Eficiencia, calidad y ahorro deben ir de las manos

En la retadora batalla por la eficiencia económica que tiene Cuba por delante, en un año muy difícil por la complicada situación epidemiológica causada por la Covid 19, el protagonismo y aporte de los trabajadores es esencial, sobre todo en indicadores claves como la eficiencia, la calidad y el ahorro.

Ese campo de acción se complejiza aún más por la prepotencia imperial con el recrudecimiento del criminal bloqueo económico, financiero y comercial de los Estados Unidos contra Cuba, principal obstáculo para el desarrollo de la nación e independientemente de que esa ilegal política ha sido rechazada una y otra vez por la comunidad internacional, como ocurrió recientemente en la ONU, cuando 184 países votaron a favor de la resolución cubana.

Los colectivos laborales están conscientes de que si realmente queremos que el país marche hacia la sostenibilidad económica y la prosperidad, como ha planteado la máxima dirección de la Revolución, la eficiencia, calidad, ahorro, productividad y alianza deben darse fuertemente las manos.

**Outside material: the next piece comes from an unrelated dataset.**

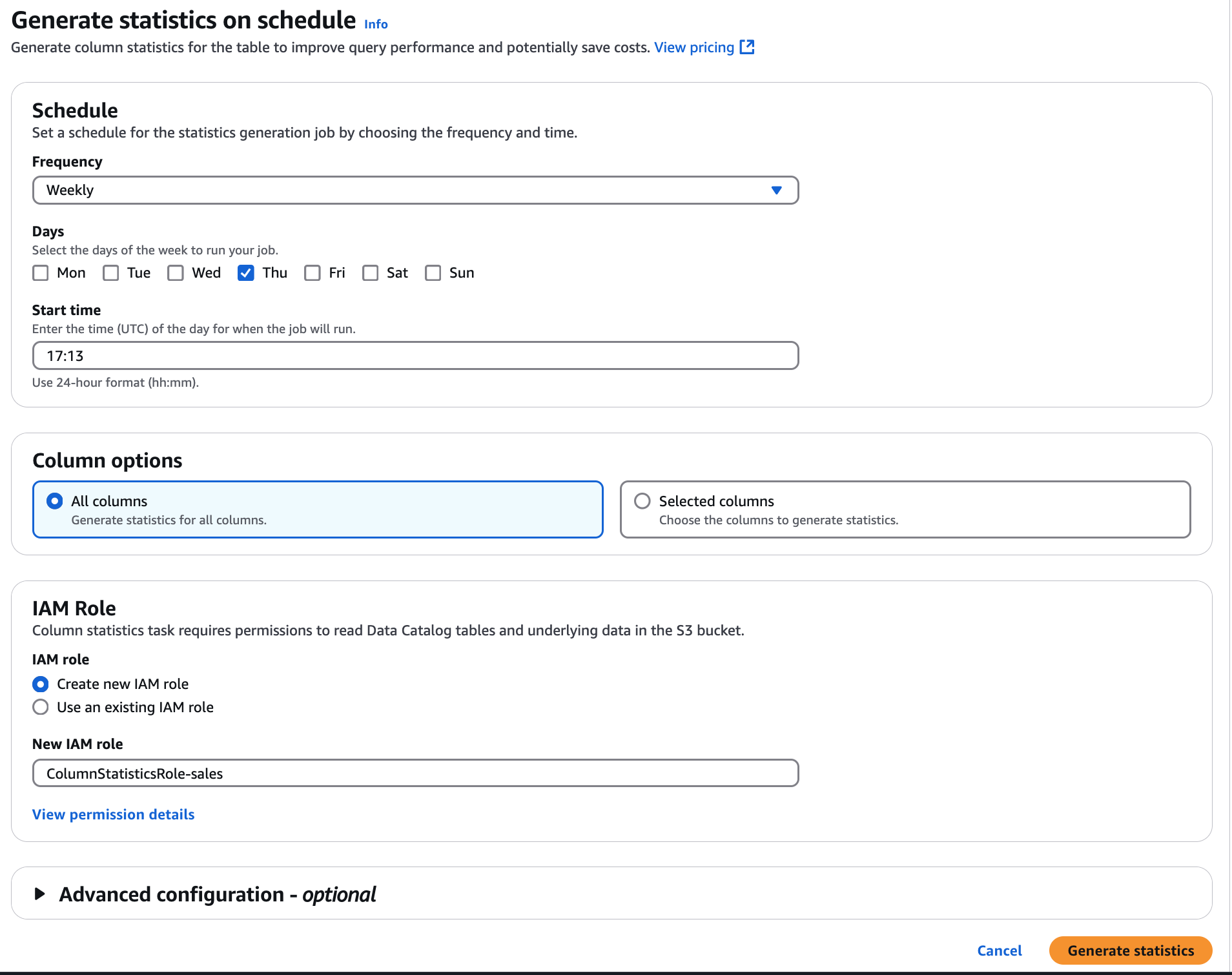Select the Selected columns option
Image resolution: width=1232 pixels, height=975 pixels.
pyautogui.click(x=642, y=500)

Es propicio reiterarlo cuando está en marcha la Tarea Ordenamiento desde enero de 2021, con el fin de impulsar la Estrategia de Desarrollo Económico y Social que la nación se ha propuesto y en la cual es decisivo el compromiso de cada quien en sus respectivos puestos de contribuir al logro de resultados.

A sabiendas de que en todo el proceso decide que los trabajadores luchen por un desempeño eficiente y las administraciones ofrezcan las alternativas, aprovechando la inteligencia colectiva en la búsqueda de las mejores soluciones.

Debe hacerse hincapié en la batalla por el incremento y diversificación de las exportaciones, la sustitución de importaciones, la eficiencia del proceso inversionista y la potenciación del ahorro, como aspectos esenciales de una economía que muestra las reservas internas, capacidad y espíritu de resistencia del pueblo.

Es necesario que los colectivos laborables, en cada uno de los sectores, estén conscientes de esa realidad y obren en consecuencia, teniendo en cuenta que es de vital importancia otorgarle al trabajo los honores que merece, pues si no se dedican a fondo, es imposible obtener resultados.

Los trabajadores tienen que dominar los términos económicos y saber que para satisfacer las necesidades cada vez más crecientes de la población, como reza una de las principales leyes del socialismo, hay que pasar necesariamente por el incremento de la producción y la productividad del trabajo.

Mucho esfuerzo y consagración requiere el combate en el tema económico e impulsar tareas decisivas como el logro de la calidad de lo que se produce y los servicios que se prestan, además de llevar adelante una revolución en el campo del ahorro, un asunto que no debe dejar indiferente a nadie, ya sea el trabajador que ocupe el puesto más sencillo hasta el cuadro de mayor jerarquía.

Como ha expresado el Primer Secretario del Comité Central del Partido Comunista y Presidente de Cuba, Miguel Díaz- Canel Bermúdez, la política de ahorro no debe ser coyuntural ante situaciones difíciles, sino una práctica cotidiana, un proceder que debe convertirse en regla.